President Donald Trump said Thursday that he would support rules banning stock buybacks and executive bonuses from companies receiving coronavirus rescue funds.

“We don’t want that,” Trump said at the now daily White House news conference. “Some companies, as you know, did stock buybacks. It’s very hard to tell them not to but I would tell them not to.”

Trump declined to guarantee that a buyback ban would be part of the economic rescue legislation, pointing out to reporters that he must win support on Capitol Hill for any new program and cannot unilaterally dictate its provision.

Democrats on Capitol Hill, such as Elizabeth Warren, have been calling for the government to condition rescue funds on rules preventing corporations from doing things Democrats on Capitol Hill have long sought to restrict, such as paying bonuses to top executives, buying back their own shares, and making political expenditures.

“Let me be clear: We’re not doing no-strings-attached bailouts that enrich shareholders or pay CEO bonuses. Period,” Senator Elizabeth Warren (D-Mass.) tweeted.

On Tuesday, Senator Warren released a list of conditions that she described as a “progressive litmus test for bailouts to large corporations.”

 

President Trump’s willingness to sign on to the buyback ban may take Democrats by surprise, as his proposal for direct payments to Americans has this week.
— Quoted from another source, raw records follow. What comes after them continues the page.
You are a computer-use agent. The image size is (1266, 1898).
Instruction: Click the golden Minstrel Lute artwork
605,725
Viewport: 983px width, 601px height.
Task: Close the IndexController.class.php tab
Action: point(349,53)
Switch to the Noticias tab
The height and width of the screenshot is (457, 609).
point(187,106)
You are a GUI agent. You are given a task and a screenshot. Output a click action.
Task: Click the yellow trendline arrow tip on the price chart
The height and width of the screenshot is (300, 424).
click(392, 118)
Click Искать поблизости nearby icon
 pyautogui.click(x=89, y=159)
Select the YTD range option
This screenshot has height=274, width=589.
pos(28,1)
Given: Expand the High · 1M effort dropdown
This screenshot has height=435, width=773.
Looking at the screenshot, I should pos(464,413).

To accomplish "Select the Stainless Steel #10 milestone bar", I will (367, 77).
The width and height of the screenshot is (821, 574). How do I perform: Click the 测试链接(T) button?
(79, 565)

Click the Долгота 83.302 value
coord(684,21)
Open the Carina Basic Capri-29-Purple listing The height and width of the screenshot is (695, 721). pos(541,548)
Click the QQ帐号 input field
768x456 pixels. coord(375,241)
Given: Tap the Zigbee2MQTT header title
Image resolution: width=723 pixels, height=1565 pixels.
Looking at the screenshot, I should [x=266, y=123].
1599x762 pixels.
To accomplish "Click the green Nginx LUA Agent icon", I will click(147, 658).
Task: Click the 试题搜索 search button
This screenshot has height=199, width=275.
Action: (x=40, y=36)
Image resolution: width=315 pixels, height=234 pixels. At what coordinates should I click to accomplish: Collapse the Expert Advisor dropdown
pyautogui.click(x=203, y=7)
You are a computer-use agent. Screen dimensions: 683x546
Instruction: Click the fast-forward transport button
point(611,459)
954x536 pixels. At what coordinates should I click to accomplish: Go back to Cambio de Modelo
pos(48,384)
But Trump is unwilling to sign on to the full Warren agenda. Critics say the Warren conditions could lead some companies to prefer to layoff workers and shrink operations to preserve flexibility in the future, increasing the economic pain of the coronavirus slump.

The permanent ban on share repurchases is unlikely. Companies will likely be banned from making any capital distributions, including buybacks, dividends and increased executive bonuses, while emergency funding is outstanding. The question for lawmakers will be how long after companies pay back emergency loans or capital injections the bans should last.

Permanent bans would have the strange effect of trapping capital inside of companies that might not have productive uses for it. That could lead to wasteful spending or encourage companies to use cash to pursue mergers that would create large conglomerations.